Tuesday, July 27, 2004
Getting the Cultural Commission Right
Chuck Colson can be so right at times about culture. So full of insight. And he can be infuriatingly wrong so often as well. A case in point is this piece from ChristianityToday.com:

"That people still raise this question surprised me. "Of course we're called to fulfill the Great Commission," I replied. "But we're also called to fulfill the cultural commission." Christians are agents of God's saving grace—bringing others to Christ, I explained—but we are also agents of his common grace: sustaining and renewing his creation, defending the created institutions of family and society, critiquing false worldviews."

Colson continues:

"Understanding the cultural commission is especially critical as we approach a decisive election. We know what a key role our elected leaders play in culture war battles. But many pastors question whether it's appropriate to urge their flocks to vote for politicians who support moral issues—or even to engage in moral debates."

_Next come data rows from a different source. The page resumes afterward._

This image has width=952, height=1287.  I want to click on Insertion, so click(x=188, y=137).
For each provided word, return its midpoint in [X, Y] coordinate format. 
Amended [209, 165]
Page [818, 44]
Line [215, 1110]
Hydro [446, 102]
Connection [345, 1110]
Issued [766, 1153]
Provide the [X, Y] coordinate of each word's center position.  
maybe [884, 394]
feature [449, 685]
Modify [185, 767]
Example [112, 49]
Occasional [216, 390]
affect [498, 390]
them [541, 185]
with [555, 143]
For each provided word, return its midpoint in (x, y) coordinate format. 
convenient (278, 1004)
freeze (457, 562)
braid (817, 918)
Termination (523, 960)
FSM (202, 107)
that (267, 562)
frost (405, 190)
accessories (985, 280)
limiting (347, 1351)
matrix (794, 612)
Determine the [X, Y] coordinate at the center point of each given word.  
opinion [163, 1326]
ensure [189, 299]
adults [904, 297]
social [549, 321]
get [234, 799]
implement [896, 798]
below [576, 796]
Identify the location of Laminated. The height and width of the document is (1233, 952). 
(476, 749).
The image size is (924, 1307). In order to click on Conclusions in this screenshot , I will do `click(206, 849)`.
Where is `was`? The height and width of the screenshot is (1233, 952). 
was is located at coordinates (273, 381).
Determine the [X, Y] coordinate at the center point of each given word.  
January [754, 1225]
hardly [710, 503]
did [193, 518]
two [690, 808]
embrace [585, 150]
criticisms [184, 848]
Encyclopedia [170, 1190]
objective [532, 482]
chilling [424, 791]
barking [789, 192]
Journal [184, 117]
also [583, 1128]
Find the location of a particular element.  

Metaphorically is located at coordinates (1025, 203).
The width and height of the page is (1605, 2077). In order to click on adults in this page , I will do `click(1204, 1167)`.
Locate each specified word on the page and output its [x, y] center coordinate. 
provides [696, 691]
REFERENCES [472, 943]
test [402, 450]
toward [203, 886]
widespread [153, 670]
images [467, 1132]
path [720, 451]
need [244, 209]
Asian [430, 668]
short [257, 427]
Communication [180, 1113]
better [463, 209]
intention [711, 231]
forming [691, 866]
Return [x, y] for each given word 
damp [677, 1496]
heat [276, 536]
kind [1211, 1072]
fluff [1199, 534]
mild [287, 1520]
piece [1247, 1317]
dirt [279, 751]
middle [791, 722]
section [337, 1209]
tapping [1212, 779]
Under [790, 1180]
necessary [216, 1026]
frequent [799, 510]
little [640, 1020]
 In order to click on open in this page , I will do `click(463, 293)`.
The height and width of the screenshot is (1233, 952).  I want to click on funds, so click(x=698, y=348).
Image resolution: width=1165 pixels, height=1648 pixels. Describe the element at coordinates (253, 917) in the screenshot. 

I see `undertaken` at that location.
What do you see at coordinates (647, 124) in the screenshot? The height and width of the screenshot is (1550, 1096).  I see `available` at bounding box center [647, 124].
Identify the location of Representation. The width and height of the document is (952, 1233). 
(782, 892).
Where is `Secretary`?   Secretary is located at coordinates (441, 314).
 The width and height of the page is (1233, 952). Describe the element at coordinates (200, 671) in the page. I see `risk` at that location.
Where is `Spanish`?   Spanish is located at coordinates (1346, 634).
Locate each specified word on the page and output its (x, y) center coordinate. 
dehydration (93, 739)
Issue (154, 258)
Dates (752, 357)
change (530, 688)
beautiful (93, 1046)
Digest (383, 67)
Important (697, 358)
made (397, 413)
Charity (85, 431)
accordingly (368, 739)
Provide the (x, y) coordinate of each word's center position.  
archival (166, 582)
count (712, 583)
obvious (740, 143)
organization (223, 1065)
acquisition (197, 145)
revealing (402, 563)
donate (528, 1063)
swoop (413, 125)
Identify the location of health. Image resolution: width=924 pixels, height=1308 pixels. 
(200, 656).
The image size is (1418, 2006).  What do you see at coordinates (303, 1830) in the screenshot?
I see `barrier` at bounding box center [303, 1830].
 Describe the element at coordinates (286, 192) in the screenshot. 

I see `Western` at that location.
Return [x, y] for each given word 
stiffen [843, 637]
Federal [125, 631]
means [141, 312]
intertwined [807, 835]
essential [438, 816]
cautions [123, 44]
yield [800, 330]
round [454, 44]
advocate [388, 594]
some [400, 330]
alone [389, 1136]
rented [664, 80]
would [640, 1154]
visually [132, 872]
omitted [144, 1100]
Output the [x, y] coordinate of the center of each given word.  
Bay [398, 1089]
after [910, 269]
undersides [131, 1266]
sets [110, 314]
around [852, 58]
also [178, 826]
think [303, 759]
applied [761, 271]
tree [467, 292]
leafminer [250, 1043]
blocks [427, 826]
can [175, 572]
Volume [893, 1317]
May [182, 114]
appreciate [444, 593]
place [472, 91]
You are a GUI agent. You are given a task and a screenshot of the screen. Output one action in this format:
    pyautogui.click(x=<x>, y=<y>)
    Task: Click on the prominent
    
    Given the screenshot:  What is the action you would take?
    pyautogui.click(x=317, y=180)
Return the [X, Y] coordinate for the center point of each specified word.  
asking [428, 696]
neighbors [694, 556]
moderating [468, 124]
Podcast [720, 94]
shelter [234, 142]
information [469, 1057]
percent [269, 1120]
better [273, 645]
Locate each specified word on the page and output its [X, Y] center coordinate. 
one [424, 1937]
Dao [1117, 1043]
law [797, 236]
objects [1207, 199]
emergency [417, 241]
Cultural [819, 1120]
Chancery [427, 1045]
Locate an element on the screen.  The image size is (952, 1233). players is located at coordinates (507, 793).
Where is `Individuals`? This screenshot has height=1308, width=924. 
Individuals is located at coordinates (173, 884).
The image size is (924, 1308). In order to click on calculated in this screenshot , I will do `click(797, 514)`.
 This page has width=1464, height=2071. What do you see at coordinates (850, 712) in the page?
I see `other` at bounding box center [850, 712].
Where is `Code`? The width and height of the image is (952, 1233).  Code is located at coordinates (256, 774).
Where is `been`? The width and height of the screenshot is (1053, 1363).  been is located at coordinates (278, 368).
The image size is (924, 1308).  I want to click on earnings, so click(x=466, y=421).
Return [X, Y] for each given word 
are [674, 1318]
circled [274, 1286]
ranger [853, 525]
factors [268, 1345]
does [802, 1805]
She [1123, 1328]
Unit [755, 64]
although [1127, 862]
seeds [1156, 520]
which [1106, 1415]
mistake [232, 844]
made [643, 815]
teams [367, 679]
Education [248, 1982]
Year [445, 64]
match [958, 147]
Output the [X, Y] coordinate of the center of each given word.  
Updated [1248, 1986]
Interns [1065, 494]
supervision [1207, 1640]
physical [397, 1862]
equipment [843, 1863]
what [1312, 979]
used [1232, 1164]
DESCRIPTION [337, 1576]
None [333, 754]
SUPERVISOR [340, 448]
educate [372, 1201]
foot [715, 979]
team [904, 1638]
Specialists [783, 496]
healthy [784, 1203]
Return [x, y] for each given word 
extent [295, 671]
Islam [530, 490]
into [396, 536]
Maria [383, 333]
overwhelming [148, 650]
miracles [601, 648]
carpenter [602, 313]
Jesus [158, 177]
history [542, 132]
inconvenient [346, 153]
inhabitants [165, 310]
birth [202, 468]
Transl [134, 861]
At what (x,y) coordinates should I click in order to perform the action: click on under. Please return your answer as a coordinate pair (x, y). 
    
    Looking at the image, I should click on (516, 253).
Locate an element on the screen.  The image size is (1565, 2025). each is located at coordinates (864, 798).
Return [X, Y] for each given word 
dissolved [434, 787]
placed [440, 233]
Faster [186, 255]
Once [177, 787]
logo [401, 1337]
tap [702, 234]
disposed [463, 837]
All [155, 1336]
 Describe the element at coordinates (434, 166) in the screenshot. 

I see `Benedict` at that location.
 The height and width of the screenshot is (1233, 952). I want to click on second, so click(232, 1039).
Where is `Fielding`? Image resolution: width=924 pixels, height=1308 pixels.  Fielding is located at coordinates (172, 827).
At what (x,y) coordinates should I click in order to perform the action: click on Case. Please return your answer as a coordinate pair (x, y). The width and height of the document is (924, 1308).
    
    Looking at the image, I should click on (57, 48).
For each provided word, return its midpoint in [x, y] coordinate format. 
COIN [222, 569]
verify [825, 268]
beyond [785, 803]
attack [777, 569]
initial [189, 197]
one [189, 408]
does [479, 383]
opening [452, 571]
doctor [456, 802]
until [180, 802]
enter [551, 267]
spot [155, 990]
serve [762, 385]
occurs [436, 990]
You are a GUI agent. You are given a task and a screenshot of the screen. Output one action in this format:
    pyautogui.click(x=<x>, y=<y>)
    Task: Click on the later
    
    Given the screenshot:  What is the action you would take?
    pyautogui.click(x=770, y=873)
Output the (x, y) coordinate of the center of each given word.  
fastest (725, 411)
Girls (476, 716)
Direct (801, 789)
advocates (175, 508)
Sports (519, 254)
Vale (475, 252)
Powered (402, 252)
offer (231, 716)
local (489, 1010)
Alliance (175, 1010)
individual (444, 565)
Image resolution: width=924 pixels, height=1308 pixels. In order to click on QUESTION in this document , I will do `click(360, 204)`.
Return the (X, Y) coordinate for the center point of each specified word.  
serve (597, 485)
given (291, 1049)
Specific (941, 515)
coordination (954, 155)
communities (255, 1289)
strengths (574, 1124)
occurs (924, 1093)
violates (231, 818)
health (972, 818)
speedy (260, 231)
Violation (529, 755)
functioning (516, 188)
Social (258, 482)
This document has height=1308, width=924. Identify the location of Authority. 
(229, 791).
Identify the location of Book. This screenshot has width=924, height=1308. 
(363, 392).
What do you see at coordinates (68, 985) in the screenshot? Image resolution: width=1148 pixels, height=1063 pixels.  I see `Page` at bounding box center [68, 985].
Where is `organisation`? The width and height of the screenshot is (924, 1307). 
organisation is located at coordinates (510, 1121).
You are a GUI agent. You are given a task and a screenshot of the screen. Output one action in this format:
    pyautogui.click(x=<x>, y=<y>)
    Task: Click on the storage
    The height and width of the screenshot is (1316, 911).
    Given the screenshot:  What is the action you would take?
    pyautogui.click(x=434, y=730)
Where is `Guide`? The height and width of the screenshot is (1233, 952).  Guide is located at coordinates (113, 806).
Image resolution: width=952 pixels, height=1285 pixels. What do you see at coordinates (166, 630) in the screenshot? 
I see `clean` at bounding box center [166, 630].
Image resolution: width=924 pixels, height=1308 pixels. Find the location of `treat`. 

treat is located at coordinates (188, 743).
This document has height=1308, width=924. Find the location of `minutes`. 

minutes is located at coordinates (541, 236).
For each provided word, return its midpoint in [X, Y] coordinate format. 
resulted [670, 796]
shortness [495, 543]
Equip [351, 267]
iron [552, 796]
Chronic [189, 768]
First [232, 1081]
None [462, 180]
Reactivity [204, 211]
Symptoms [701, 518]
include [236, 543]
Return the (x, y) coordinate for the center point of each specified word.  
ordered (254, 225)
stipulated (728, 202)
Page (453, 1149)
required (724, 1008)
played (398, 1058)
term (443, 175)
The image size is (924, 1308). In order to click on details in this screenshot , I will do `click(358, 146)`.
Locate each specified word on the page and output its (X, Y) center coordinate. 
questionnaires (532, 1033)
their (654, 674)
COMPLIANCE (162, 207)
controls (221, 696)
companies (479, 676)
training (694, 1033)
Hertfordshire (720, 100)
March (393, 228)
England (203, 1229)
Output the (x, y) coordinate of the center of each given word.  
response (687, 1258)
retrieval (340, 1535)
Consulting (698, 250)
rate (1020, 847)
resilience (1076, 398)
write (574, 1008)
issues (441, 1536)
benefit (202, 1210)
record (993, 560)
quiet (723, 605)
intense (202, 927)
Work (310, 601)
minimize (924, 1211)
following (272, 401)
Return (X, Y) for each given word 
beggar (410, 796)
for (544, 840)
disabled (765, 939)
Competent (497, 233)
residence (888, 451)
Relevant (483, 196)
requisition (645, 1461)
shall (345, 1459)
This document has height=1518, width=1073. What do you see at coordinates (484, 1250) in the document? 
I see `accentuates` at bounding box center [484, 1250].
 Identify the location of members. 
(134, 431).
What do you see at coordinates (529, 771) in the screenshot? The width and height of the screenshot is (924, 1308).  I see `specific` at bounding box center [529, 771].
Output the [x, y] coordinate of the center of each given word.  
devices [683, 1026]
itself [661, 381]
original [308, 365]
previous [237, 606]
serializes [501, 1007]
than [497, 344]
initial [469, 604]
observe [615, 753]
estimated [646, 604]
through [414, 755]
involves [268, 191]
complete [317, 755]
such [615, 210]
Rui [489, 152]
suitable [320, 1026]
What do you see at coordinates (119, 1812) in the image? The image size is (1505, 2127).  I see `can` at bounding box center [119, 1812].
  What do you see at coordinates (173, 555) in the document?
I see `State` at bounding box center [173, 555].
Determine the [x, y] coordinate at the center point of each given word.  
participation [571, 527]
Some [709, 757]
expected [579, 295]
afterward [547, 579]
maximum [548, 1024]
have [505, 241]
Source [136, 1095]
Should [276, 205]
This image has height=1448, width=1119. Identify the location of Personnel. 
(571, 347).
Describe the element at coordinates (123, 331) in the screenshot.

First of all Colson does what so many evangelicals do: he mixes up (or at least equates) culture-making with political involvement. Politics is important, but it is only one tiny part of culture.

Second, he fails to see that the "Great Commission" and the "cultural commission" are not separate, parallel commissions but are one and the same thing. People are saved and restored in order that they may fulfill the original edenic commission, as I have argued in Plowing and elsewhere.

The church will get nowhere in cultural matters until we get this right.